For him, the exercise would be carefully conducted, noting that the centre had years of experience in assessing vaccines before enrolling people for trials.
Dr Ansah said after phase 1 trials, the vaccine would go through the phase 2 and phase 3 in probably a different country where Lassa fever disease had been reported, before it would be certified for mass use in the public health system.
“Even though first in humans, it’s been tried extensively in animal construct,” he noted, saying, “All the evidence points to the fact that it is safe in humans.”
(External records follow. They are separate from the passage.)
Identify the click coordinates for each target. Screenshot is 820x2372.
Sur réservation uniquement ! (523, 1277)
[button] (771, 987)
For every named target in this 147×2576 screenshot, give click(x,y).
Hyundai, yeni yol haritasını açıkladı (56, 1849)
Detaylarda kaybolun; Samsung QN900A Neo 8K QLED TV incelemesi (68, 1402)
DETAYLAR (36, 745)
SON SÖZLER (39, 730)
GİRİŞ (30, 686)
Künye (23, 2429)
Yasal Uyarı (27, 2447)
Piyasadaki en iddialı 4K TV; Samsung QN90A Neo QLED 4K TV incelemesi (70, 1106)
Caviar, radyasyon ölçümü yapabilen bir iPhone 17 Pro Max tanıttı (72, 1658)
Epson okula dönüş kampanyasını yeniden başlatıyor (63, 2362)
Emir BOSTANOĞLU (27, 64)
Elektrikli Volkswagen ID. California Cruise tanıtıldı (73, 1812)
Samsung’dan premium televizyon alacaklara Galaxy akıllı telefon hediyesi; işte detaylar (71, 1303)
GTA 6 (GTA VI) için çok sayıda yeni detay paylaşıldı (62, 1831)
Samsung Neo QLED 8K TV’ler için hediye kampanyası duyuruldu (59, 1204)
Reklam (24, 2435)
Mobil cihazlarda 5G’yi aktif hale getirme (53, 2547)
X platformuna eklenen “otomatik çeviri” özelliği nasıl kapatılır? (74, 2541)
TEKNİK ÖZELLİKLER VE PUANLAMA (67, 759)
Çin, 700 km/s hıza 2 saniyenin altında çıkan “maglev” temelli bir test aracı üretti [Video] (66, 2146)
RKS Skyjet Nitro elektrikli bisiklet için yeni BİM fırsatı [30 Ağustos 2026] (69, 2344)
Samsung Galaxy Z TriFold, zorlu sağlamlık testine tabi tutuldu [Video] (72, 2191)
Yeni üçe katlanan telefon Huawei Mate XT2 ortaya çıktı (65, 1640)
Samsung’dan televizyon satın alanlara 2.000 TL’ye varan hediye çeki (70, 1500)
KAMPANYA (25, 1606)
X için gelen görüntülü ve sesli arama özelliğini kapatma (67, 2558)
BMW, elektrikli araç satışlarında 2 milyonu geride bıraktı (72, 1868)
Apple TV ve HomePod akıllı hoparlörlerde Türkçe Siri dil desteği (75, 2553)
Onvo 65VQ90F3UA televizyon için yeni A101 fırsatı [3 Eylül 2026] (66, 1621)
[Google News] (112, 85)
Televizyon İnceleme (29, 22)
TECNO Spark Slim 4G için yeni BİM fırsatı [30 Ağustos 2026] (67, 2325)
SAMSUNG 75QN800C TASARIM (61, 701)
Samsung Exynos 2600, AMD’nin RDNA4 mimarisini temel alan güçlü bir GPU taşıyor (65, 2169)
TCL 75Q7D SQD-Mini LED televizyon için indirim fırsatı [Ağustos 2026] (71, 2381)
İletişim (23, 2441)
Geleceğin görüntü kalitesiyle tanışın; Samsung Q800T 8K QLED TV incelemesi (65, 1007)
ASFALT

He pointed out that although the exercise would have been started in August 2021, the Food and Drugs Authority (FDA) raised some queries, hence compelling the scientists to go back to the lab to run more tests and also gather more data on the vaccine, before final submission for protocol review.
Dangers of Lassa fever
Dr Ansah observed that “more than 10 per cent of people who suffer Lassa fever disease die,” cautioning that when “it breaks out as an outbreak, then we are going to lose a lot of people.”
He, however, noted that there had been minor outbreaks of the disease in Burkina Faso, Liberia and other parts of Africa.
He noted that after Ghana’s trials, the next stage of the vaccine development would be in a country where the disease had been recorded.
Small doses
He said people who would be enrolled for the exercise would be started with small doses of the vaccines, since the emphasis of the exercise was to test the safety and tolerability of the vaccine in human population to assess whether “it generates protection.”
For Dr Ansah, all vaccines development “goes through the same process” and that it was not a secretive process, since all relevant bodies in the country were on board to assess the vaccine holistically.